Ну, папаша… Ну, удружил… Знал ведь, как нужна Олегу
квартира! И о том, что младший сын не жирует, тоже знал. Олег хоть и пытался
раскрутить свой бизнес, но, в отличие от хваткого и деловитого Глеба, пока не
преуспевал. Хоть и предупреждал его Глеб, он все-таки вложился в авторемонтную
мастерскую и увяз в ней крепко-накрепко. Не то что купить квартиру – Наталье на
Гоа не на что было в нынешнем году поехать!
Олег чуть не заскрипел зубами от бессильной злости. «Так
привык парить мозги всем вокруг по поводу своего благосостояния, что уже и себе
врешь? Какое Гоа, мать твою… Дай бог, если на паршивую Турцию хватит, да не в
приличный отель, а в какие-нибудь вшивые „три звезды“, для неудачников. Еще и
за Витькину учебу нехило бабок отвалить нужно…Черт, черт, черт!
Олег вспомнил вчерашний скандал и скривился.
– Она что – спала с твоим отцом? – кричала
жена. – Почему ты о ней ничего не знаешь? Ты же мужик, вот и придумай
что-нибудь!
– Наташенька, Глеб уже придумал, – попытался он
возразить. – Предложил ей треть стоимости квартиры.
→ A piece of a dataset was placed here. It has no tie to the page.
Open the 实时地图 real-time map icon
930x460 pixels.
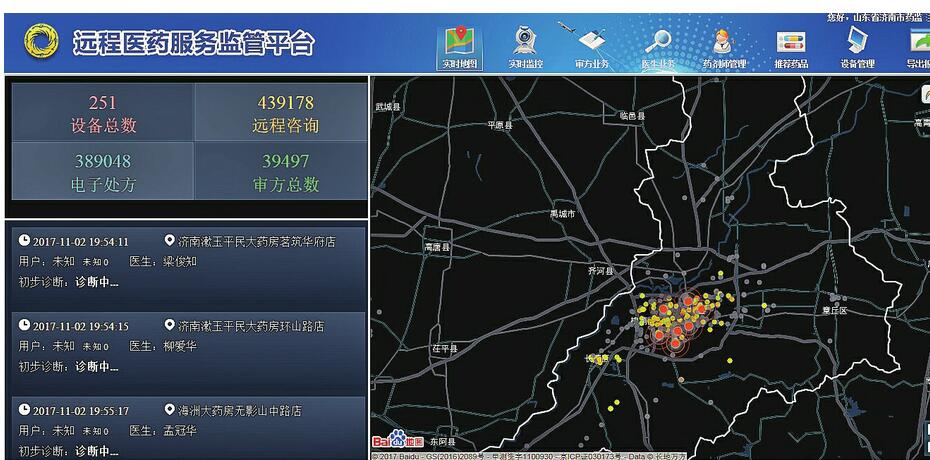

И дамочка взяла
тайм-аут на раздумья.
– И сколько же она будет думать? – мрачно спросил
Витька.
– А ты вообще не лезь не в свое дело, – обернулся
к сыну Олег.
– Ни фига себе – не мое! – присвистнул
Витька. – У меня, можно сказать, квартиру отбирают, а ты говоришь – не
мое. Или ты, папочка, хочешь, чтобы я к вам жену привел?
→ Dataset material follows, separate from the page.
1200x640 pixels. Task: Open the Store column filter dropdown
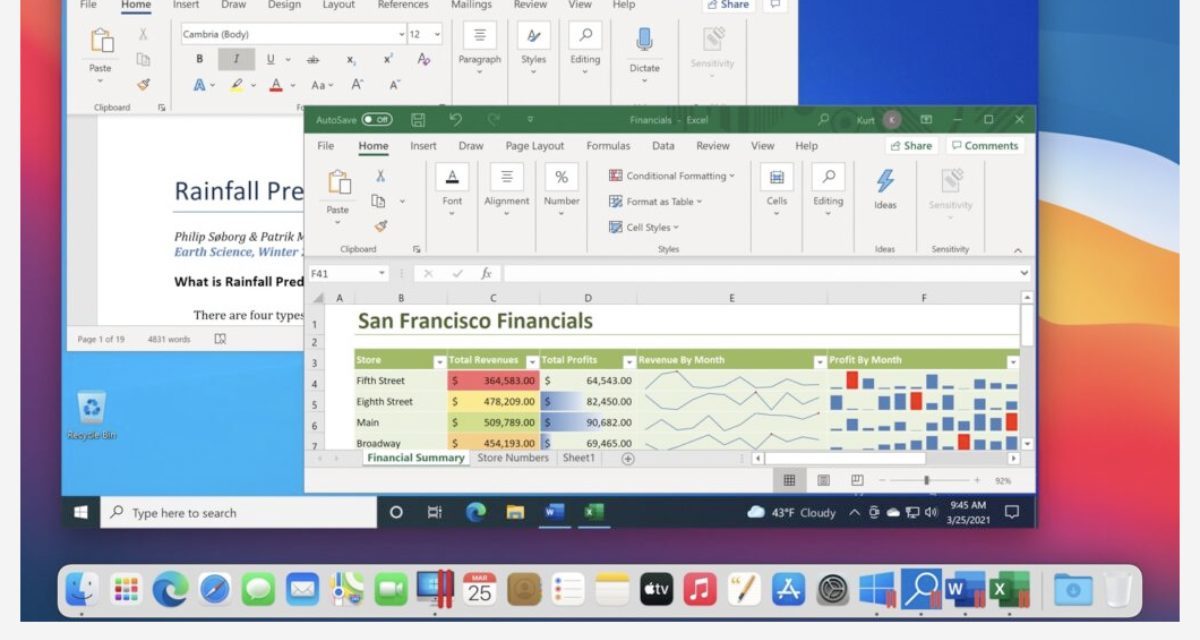pos(439,361)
– Забудь и думать, – отрезала Наталья. – Мне
еще не хватало с твоими детьми нянчиться. Будет у тебя своя квартира! Отец
позаботится.
– Позаботится, как же, – хмыкнул Витька. –
Вижу я, как он заботится…
Олег хотел отвесить засранцу подзатыльник, но сдержался.
– Я ведь сказал: девица пока думает. Я поговорю с
Глебом, чтобы он поторопил ее. Но если она не согласится…
Он хотел произнести привычную фразу: «Тогда мы решим вопрос
через суд», – но споткнулся на полуслове. Кого он обманывает? Папаша
обставился вешками со всех сторон. Его завещание любой суд признает законным.
Можно, конечно, найти подход к судье, но не во всех же инстанциях! Опять-таки, кто
будет этот подход оплачивать? Глеб, конечно, согласится, но ведь и у него мошна
не резиновая. Еще потребует себе не половину квартиры, а больше…
– Если она не согласится, мы найдем способ уговорить
ее, – услышал он собственный голос.
– Ладно, – помолчав, сказала жена. – Только
давайте там побыстрее. И нечего с ней церемониться, с хапугой!
Даша с Максимом сидели на диване и передавали друг другу
прочитанные листы. Зазвонил телефон.
– Я возьму! – вскочила Олеся, ждавшая звонка от
одноклассника.
Спустя пару секунд она вернулась в комнату разочарованная.